UPDATED with closing price: Facebook shares closed down 26.4% in a market rout, knocking a record $230 billion off the company’s market cap.
PREVIOUSLY: A plunge in shares of Facebook parent Meta Platforms Facebook has erased more than than $200 billion of its market value, one of Wall Street’s steepest dips ever.
Shares are changing hands at about $243, down nearly 25% from yesterday’s close. It had hit a 52-week low of $237 on its fourth-quarter financials released after the market closed yesterday. Meta missed on earnings, saw Facebook’s daily active users dip for the first time ever as a public company (DAUs down by 1 million) and cited headwinds from inflation, foreign exchange, and an app tracking transparency feature Apple.
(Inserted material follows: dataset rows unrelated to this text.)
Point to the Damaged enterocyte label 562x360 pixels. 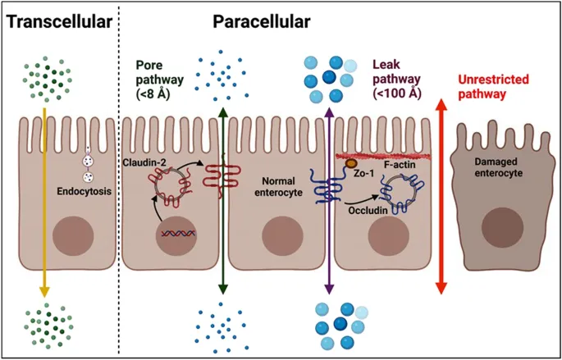497,171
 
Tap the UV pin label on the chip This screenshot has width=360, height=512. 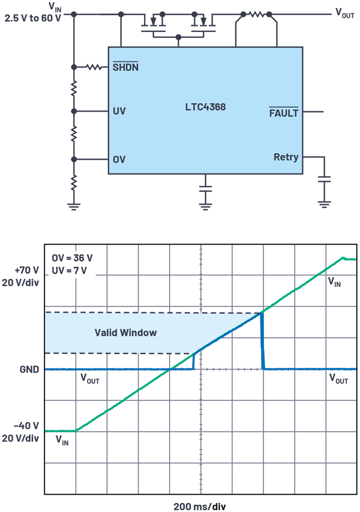point(119,112)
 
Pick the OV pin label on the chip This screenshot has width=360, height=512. point(119,160)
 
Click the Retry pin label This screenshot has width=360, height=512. point(286,157)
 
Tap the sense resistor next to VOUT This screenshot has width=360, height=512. point(256,13)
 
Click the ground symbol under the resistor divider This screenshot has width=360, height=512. point(74,206)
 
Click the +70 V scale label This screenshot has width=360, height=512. point(25,271)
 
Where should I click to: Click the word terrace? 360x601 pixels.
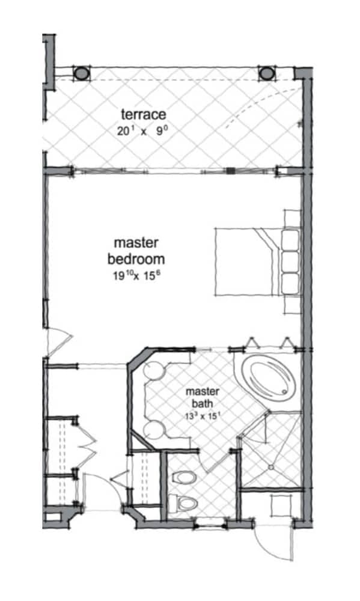pyautogui.click(x=143, y=114)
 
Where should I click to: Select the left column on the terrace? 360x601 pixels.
pyautogui.click(x=81, y=73)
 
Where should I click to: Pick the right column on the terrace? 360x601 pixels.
pyautogui.click(x=266, y=73)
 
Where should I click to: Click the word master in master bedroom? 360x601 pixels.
pyautogui.click(x=136, y=243)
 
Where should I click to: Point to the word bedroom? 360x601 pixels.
pyautogui.click(x=136, y=259)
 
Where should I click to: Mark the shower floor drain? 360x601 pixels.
pyautogui.click(x=271, y=467)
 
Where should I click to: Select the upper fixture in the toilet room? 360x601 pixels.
pyautogui.click(x=184, y=478)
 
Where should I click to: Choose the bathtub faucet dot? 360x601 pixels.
pyautogui.click(x=285, y=392)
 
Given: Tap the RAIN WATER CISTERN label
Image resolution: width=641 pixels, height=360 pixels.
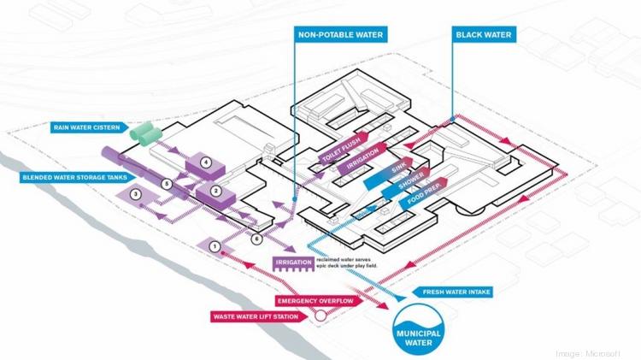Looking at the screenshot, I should (x=83, y=127).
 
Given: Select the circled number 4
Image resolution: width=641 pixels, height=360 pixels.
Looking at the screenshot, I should (x=205, y=161).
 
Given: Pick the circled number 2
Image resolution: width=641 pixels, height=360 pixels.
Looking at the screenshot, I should (x=216, y=191).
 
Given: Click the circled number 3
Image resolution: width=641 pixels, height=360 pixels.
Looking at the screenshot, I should (x=135, y=195).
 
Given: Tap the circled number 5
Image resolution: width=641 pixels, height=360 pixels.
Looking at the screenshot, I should (x=168, y=183).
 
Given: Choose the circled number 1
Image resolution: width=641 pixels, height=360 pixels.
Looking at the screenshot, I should (x=215, y=247).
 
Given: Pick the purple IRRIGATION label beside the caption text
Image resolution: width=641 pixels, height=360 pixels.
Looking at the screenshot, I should (x=292, y=263).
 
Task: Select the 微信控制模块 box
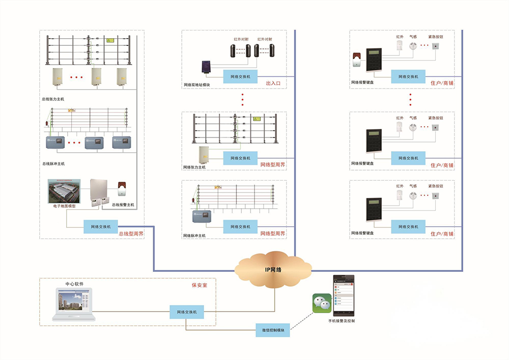click(x=273, y=330)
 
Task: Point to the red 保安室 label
click(x=200, y=285)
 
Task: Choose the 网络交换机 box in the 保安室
click(x=187, y=312)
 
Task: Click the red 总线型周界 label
click(x=131, y=234)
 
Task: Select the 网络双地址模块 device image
click(x=207, y=68)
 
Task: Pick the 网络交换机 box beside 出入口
click(x=240, y=76)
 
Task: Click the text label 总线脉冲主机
click(x=54, y=164)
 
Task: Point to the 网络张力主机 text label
click(x=194, y=167)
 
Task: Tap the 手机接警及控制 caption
click(x=342, y=321)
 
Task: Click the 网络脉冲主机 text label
click(x=194, y=236)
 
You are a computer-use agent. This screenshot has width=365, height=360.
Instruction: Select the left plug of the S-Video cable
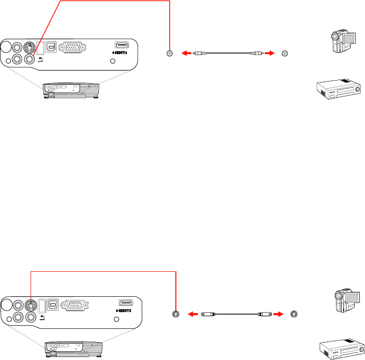207,315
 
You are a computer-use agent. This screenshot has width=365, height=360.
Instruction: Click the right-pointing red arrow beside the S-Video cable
278,315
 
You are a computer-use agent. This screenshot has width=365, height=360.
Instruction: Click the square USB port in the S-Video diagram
52,305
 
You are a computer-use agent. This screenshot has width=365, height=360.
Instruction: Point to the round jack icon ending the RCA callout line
170,53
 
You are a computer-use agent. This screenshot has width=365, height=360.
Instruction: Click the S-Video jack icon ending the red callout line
176,314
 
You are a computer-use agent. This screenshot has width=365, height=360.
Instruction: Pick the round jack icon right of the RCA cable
284,53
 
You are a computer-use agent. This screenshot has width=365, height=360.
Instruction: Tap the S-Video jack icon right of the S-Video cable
293,314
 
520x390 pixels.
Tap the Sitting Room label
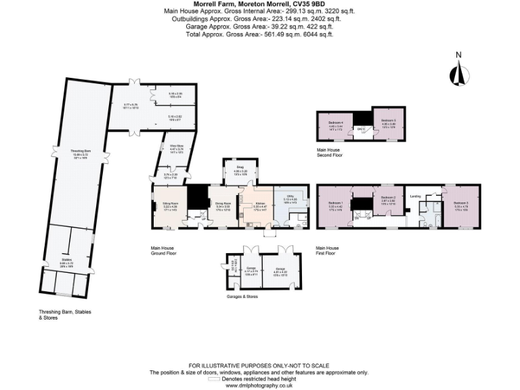tap(170, 203)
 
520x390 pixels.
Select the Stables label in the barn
tap(66, 260)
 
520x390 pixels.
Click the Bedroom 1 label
tap(336, 203)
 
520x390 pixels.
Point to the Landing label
tap(416, 196)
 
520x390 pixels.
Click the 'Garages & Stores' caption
tap(242, 296)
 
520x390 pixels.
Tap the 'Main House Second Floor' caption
tap(330, 152)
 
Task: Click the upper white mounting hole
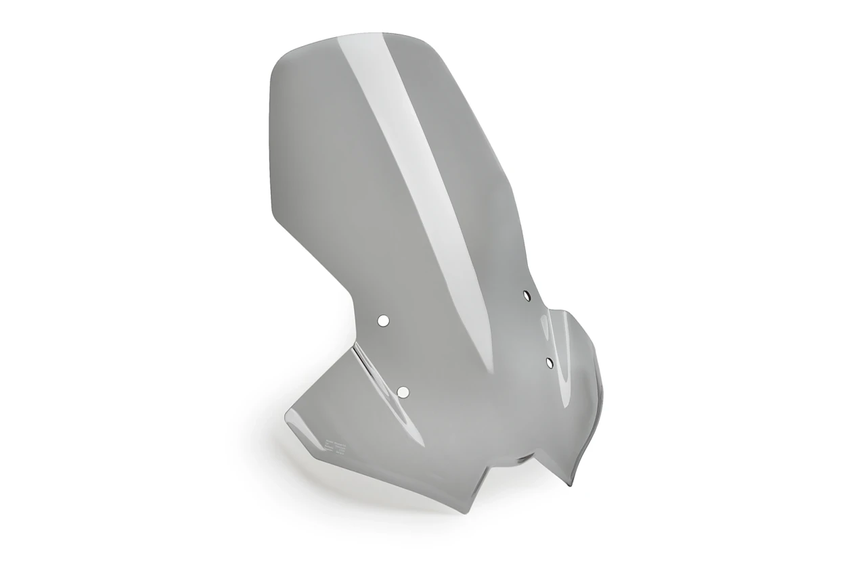click(x=382, y=321)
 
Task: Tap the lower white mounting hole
click(x=403, y=392)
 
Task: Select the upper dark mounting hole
click(x=527, y=295)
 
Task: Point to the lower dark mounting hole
click(x=549, y=362)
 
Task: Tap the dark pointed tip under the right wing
click(x=572, y=483)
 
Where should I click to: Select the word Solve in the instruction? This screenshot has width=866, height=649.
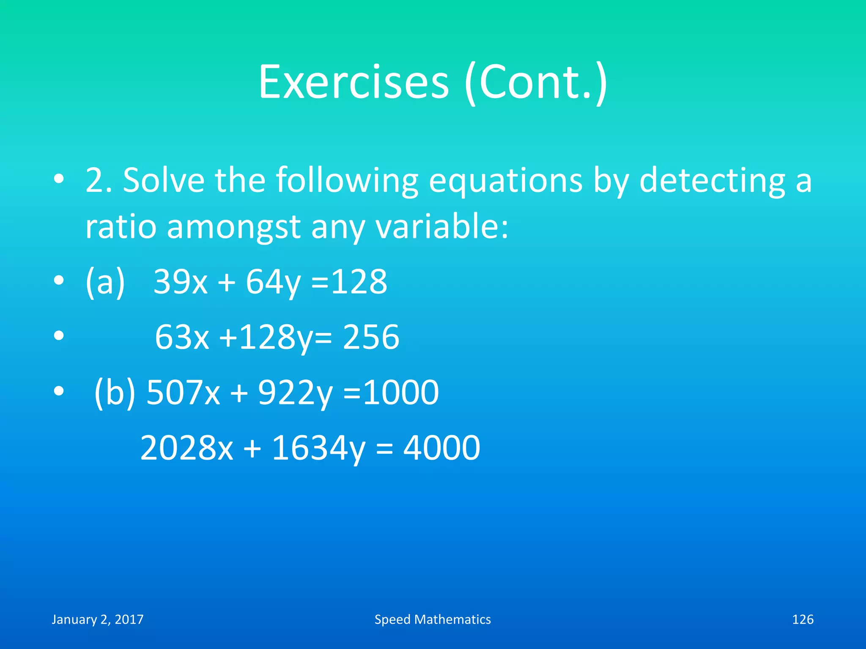click(164, 181)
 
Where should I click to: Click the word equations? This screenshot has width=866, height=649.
click(505, 181)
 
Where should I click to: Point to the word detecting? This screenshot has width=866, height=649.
click(712, 181)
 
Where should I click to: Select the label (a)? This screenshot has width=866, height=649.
click(105, 282)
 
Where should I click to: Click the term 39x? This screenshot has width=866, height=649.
click(181, 282)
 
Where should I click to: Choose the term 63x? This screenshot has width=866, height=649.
click(182, 337)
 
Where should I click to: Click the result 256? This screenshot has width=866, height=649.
click(371, 337)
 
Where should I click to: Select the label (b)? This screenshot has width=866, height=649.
click(114, 393)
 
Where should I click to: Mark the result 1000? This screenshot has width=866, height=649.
click(401, 393)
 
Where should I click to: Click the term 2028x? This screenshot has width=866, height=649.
click(186, 448)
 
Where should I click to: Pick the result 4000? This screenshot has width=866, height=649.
click(441, 448)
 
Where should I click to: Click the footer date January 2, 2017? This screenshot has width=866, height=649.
click(98, 619)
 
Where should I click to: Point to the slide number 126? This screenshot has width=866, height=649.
click(802, 619)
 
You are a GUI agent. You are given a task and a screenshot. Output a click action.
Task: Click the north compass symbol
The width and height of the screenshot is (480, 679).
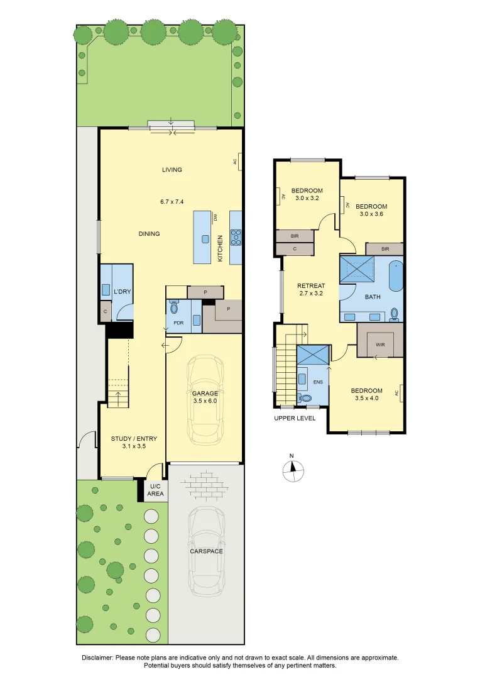(x=292, y=469)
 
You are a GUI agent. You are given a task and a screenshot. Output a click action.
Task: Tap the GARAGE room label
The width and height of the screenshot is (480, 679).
(x=205, y=394)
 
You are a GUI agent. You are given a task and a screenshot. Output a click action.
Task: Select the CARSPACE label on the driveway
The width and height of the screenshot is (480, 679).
(x=207, y=551)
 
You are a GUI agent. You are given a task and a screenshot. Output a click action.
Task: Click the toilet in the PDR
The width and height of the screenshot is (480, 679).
(x=174, y=307)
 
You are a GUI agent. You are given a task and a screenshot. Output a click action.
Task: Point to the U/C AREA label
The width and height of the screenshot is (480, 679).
(x=155, y=490)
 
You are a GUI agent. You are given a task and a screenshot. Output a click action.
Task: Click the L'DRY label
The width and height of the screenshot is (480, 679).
(x=121, y=292)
Competition is heating up from platforms led by TikTok.
Facebook founder Mark Zuckerberg has therefore been pivoting the company to the so-called metaverse, including the name. Its stock symbol will also be changing from FB to MVRS sometime this quarter. The shift comes with a massive $10 billion investment in the sector that is also making Wall Street wince.
The VR and AV fueled metaverse concept – a network of virtual worlds fueled by social interaction that may also be the next iteration of the Internet — is starting to take hold but still in early stages.
In the near term, Facebook had warned of the squeeze by Apple’s app tracking technology. Apple now asks its device users to opt in, or agree, to having apps track their activity across the web. Turning the feature off makes it harder for companies like Meta to collect data on users. That impacts ad targeting, which drives revenue.
The stock drop had Wall Streeters debating whether yesterday’s news was the bottom, or if there’s more to come; if there are structural changes in the business; and even whether Meta is shifting to a value company in some ways from a growth company, and if that’s okay.
Facebook’s bad day rippled across the sector. Snap, which reports earnings later today, has signaled similar issues with the Apple policy, and trading down 20%. Spotify is off 15% in the wake of its earnings and amid controversy over podcaster Joe Rogan. Twitter and Amazon are each down about 6%.
The tech-heavy Nasdaq is down nearly 1.8%.